§ **Problem requirements**
Only the lines from the one containing "Click the red PDF file icon" through the last line of the data are to be written out, exactly and in full.

§ **Record excerpts**
--- START ---

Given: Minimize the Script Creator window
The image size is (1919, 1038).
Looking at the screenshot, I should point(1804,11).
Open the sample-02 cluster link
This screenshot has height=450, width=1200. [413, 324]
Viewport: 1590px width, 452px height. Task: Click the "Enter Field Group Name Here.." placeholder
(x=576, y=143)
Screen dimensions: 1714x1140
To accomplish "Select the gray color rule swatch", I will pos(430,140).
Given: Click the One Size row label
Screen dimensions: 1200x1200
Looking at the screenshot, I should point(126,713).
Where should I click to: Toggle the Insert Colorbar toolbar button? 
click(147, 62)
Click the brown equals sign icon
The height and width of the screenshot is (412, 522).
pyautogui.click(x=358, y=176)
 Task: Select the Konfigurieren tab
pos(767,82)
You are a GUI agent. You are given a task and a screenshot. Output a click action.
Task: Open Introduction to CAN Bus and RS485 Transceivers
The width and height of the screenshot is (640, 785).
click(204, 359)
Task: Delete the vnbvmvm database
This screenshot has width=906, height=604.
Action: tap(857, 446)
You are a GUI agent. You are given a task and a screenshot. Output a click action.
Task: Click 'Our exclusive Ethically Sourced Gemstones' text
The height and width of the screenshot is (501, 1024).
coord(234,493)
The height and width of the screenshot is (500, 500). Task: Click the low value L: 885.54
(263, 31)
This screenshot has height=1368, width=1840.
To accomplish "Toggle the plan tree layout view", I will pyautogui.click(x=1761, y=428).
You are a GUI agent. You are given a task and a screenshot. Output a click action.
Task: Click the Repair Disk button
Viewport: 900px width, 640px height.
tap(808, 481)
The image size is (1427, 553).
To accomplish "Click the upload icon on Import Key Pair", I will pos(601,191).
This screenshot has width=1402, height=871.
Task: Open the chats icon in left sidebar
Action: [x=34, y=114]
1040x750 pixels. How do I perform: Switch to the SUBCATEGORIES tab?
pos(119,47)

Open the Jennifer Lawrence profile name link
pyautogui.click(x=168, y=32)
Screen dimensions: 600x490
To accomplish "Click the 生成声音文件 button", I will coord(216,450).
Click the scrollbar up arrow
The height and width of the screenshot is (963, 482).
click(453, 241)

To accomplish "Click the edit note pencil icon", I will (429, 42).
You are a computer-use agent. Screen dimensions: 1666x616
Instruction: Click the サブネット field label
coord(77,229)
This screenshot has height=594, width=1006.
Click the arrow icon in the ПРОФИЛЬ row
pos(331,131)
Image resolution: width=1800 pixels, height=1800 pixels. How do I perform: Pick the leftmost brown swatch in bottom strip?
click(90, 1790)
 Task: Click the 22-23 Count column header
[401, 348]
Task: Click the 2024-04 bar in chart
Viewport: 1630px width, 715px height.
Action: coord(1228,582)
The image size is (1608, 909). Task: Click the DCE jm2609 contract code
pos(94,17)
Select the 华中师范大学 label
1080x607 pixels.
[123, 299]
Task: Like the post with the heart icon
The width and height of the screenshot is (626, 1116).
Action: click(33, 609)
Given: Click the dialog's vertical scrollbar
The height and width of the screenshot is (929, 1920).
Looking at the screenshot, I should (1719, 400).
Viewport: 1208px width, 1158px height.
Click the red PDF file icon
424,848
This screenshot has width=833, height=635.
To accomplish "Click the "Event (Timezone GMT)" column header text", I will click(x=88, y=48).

--- END ---

§ **Final answer**
Click the red PDF file icon
424,848
This screenshot has width=833, height=635.
To accomplish "Click the "Event (Timezone GMT)" column header text", I will click(x=88, y=48).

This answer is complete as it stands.